Without that work, every data quality project becomes a project to clean the data rather than fix the conditions that produced it. The data is clean for six months and dirty again by year end.
Multiple versions of the same customer
Core banking, CRM, and reporting systems hold different versions of the same record. Addresses, contact details, and product holdings do not align. Nobody is sure which is right.
Regulatory reporting adjustments
Reports submitted to regulators are manually adjusted before submission. The adjustments correct for known data quality issues that have never been addressed at the source.
No lineage for critical data
When a figure in a board report is questioned, tracing it back to its source is a half-day exercise involving multiple people. Audit requests generate disproportionate internal effort.

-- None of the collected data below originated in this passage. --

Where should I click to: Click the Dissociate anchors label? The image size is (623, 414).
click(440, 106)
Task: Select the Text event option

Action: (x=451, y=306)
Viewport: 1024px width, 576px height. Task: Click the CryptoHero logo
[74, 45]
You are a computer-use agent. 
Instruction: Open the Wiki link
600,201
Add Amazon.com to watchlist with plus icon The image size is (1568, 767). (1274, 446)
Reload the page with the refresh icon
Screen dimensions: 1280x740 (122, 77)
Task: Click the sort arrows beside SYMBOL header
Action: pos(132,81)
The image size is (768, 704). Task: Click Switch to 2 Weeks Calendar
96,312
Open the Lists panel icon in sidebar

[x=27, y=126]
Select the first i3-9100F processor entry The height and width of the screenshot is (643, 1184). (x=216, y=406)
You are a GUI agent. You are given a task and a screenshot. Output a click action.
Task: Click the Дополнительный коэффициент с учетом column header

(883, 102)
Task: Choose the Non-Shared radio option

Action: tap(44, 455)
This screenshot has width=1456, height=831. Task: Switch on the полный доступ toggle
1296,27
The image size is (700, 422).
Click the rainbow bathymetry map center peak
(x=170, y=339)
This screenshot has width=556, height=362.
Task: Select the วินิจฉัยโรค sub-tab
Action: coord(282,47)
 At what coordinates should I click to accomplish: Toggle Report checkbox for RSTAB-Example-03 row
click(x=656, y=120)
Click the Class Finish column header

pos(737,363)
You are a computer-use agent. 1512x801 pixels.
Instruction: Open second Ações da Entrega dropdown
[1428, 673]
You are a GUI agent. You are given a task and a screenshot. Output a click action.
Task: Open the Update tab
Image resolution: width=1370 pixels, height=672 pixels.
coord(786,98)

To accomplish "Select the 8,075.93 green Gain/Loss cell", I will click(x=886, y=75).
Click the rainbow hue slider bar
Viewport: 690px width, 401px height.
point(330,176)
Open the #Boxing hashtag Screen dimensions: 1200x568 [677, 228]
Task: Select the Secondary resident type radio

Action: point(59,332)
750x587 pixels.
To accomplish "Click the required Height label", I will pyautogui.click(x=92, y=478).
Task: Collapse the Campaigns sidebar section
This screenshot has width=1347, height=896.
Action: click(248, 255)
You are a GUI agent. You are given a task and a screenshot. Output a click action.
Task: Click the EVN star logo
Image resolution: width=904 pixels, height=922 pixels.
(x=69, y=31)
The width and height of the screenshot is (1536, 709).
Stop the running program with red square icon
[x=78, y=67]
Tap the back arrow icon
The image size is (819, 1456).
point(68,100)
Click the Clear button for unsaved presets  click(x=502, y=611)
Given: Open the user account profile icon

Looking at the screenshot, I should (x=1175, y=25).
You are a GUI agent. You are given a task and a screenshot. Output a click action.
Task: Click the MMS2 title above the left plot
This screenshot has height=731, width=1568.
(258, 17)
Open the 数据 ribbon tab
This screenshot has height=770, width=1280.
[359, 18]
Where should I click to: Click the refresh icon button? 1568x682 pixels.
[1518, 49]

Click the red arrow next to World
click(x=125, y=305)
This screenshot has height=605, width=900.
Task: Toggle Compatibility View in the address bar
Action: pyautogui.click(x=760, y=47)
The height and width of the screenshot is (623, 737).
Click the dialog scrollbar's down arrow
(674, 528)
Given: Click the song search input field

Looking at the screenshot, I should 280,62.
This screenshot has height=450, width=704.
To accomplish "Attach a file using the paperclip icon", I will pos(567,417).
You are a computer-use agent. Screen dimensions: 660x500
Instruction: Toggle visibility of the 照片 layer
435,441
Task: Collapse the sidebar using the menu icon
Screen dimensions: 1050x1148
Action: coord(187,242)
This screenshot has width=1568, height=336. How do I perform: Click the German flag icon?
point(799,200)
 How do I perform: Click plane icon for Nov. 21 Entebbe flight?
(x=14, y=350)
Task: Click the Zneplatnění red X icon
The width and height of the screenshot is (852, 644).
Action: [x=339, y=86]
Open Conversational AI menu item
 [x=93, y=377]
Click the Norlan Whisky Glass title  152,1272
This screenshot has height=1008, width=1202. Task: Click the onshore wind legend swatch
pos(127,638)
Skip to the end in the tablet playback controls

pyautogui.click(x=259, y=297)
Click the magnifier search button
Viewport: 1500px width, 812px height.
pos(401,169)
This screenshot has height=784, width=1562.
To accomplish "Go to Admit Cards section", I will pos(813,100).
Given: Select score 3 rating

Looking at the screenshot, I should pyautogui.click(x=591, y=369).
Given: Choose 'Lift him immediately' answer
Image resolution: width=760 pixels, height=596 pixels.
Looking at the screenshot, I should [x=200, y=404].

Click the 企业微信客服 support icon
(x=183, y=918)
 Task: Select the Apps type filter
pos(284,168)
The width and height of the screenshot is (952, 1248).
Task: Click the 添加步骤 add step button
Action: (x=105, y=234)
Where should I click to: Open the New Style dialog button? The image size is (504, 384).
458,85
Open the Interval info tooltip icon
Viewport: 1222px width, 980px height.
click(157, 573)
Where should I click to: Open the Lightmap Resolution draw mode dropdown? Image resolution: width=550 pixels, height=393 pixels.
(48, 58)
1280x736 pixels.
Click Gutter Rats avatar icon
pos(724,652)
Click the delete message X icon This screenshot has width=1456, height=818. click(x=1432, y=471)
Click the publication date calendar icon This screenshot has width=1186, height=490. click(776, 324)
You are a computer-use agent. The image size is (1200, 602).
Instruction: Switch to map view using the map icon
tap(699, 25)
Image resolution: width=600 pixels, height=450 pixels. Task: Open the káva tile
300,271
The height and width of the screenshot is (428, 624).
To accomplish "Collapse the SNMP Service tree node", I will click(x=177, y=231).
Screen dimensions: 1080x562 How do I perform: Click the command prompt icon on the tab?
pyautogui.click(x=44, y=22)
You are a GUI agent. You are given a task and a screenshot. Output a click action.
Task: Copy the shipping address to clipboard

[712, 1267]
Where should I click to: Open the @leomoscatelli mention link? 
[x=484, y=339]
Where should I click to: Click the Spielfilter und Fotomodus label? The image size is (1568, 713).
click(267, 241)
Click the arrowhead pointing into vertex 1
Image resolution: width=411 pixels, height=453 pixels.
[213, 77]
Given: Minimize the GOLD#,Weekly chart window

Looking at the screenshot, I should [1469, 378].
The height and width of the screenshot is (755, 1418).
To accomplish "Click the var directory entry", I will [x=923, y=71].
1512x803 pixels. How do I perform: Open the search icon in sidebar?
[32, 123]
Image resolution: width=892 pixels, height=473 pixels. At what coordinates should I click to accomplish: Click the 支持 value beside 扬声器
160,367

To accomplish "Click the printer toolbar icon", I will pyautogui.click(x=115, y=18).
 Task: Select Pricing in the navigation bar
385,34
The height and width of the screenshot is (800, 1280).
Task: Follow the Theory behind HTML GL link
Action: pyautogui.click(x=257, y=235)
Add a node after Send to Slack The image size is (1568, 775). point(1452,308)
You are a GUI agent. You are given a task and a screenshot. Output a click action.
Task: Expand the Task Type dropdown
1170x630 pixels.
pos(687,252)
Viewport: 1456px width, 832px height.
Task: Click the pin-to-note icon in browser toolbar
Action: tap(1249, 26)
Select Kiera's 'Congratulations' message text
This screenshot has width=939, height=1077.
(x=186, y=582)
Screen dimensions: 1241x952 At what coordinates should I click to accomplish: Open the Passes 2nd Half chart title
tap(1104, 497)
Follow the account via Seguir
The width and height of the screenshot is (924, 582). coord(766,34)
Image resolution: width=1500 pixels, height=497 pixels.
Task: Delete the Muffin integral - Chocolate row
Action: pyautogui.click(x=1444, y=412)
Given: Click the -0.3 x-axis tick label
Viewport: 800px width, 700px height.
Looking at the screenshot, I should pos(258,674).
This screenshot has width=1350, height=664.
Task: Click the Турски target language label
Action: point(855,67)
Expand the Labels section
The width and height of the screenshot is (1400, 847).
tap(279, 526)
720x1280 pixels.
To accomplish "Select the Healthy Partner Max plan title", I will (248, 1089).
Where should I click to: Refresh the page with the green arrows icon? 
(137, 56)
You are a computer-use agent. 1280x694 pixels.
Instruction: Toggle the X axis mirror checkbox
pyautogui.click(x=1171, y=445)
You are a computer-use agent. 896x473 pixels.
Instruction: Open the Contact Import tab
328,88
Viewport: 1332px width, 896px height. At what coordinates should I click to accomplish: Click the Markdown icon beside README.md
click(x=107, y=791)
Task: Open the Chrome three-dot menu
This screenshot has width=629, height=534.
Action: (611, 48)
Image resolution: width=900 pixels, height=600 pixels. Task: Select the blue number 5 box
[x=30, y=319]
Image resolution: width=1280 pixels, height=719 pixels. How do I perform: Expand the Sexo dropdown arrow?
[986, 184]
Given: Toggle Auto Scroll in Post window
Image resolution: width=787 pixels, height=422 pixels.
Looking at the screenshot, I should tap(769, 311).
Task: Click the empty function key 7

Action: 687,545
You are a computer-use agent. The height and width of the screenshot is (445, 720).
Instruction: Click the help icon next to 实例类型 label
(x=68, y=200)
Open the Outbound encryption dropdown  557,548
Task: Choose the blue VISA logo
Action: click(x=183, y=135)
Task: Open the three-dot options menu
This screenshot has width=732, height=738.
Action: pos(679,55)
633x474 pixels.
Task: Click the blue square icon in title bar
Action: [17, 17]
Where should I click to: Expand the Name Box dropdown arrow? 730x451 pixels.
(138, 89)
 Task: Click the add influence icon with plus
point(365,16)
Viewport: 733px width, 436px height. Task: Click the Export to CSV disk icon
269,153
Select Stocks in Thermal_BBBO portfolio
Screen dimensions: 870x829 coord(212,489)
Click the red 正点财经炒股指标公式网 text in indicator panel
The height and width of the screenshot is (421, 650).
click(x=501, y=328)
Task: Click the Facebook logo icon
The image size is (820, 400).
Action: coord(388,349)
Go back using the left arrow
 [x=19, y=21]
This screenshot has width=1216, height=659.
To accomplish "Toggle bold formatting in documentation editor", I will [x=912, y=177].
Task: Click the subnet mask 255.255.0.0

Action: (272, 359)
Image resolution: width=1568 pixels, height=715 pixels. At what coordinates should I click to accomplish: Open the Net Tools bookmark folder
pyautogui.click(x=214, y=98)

Instrument reference data drift
For institutions with investment or treasury exposure, instrument data — pricing sources, classification hierarchies, identifier mappings — drifts over time without systematic stewardship.
Ownership gaps
It is unclear who is responsible for the accuracy of key data elements. Data quality issues are raised to IT, who cannot fix them because the problem is in the business process, not the system.
AI readiness blocked
AI and automation initiatives are stalled because the training data or the input data cannot be trusted. The technology investment is ready. The data is not.